Stored data entries
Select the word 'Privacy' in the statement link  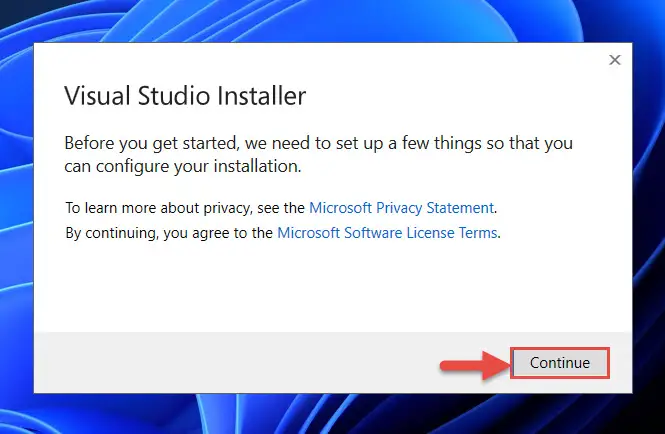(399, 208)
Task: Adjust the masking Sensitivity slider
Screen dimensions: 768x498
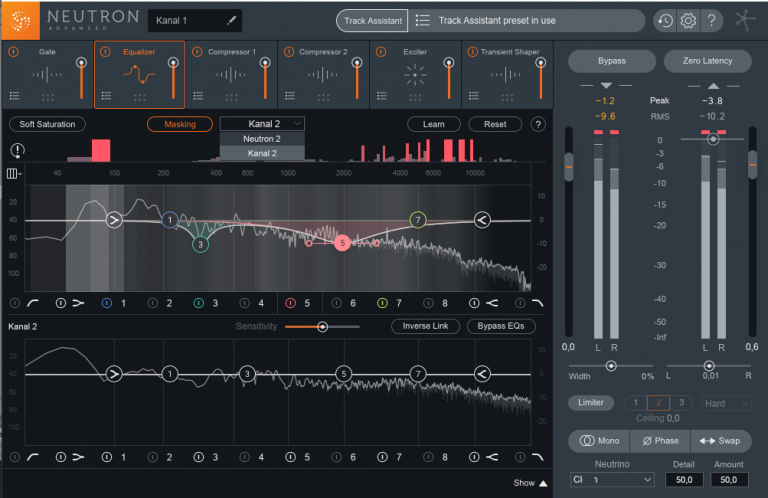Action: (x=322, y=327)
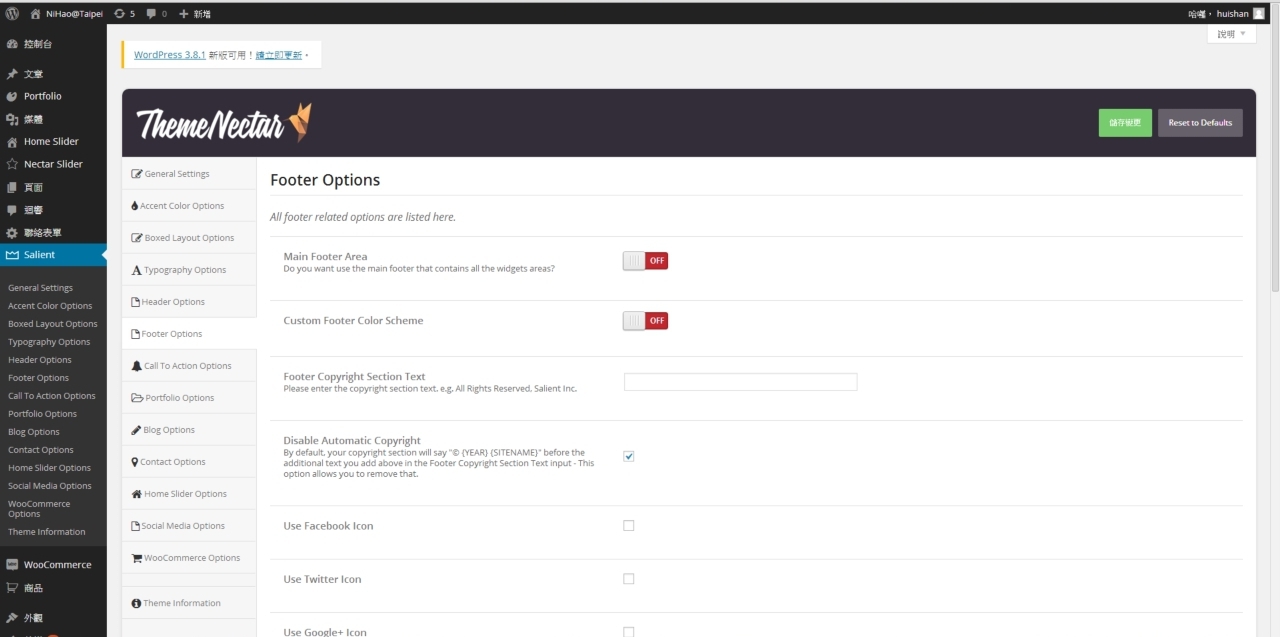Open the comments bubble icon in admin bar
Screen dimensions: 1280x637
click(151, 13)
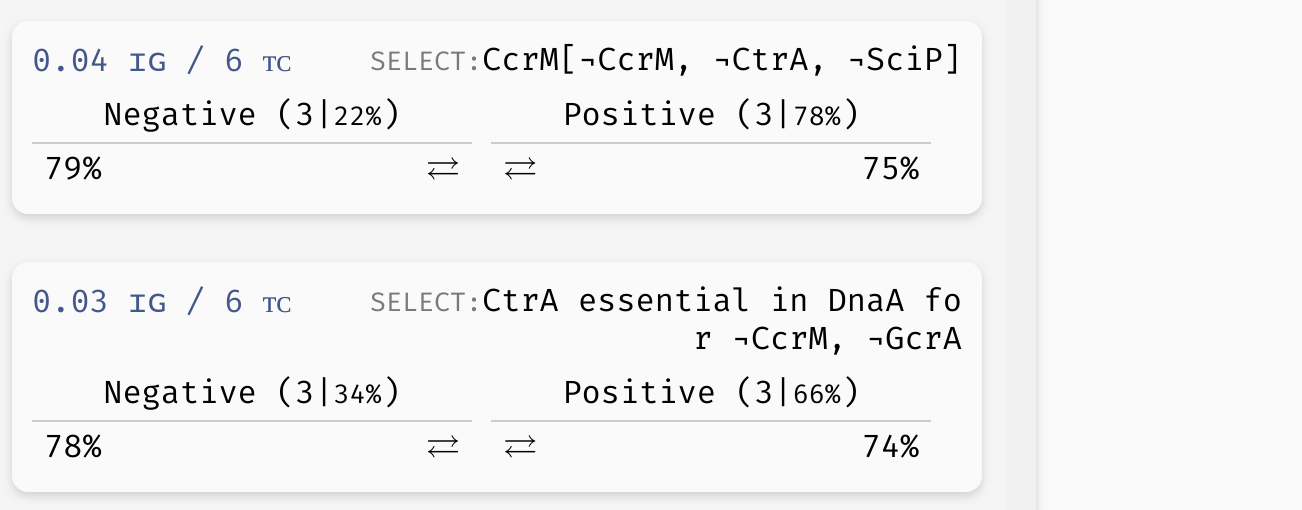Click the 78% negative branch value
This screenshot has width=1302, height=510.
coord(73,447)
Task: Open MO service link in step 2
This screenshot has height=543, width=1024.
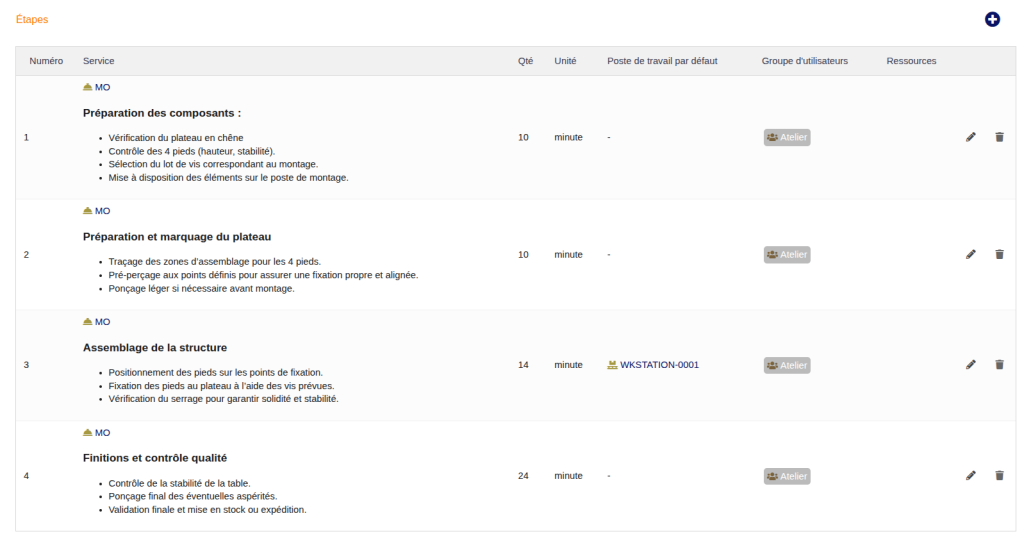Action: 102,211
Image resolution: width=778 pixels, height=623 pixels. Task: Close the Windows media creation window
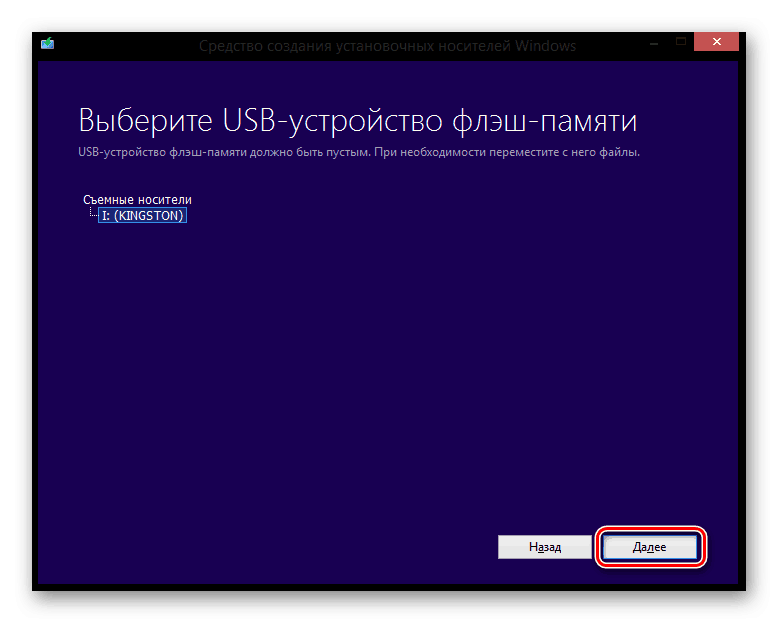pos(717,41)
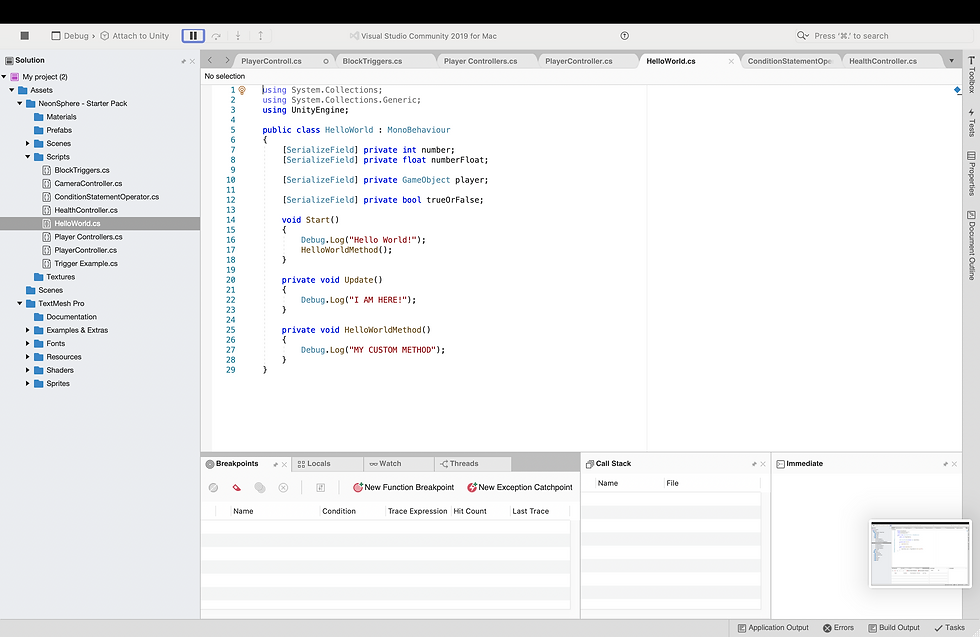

● WHAT IS BEING ASKED:
Which lines run from the one holding "Task: Adjust the masking Sensitivity slider" through the end of the records? Reproduce them word for word, both ends included, with no pictures.

● ANSWER BELOW:
Task: Adjust the masking Sensitivity slider
Screen dimensions: 768x498
Action: (x=322, y=327)
Open the comments bubble icon in admin bar
Screen dimensions: 1280x637
click(151, 13)
Click the 78% negative branch value
This screenshot has width=1302, height=510.
coord(73,447)
Task: Open MO service link in step 2
This screenshot has height=543, width=1024.
Action: 102,211
Image resolution: width=778 pixels, height=623 pixels. Task: Close the Windows media creation window
pos(717,41)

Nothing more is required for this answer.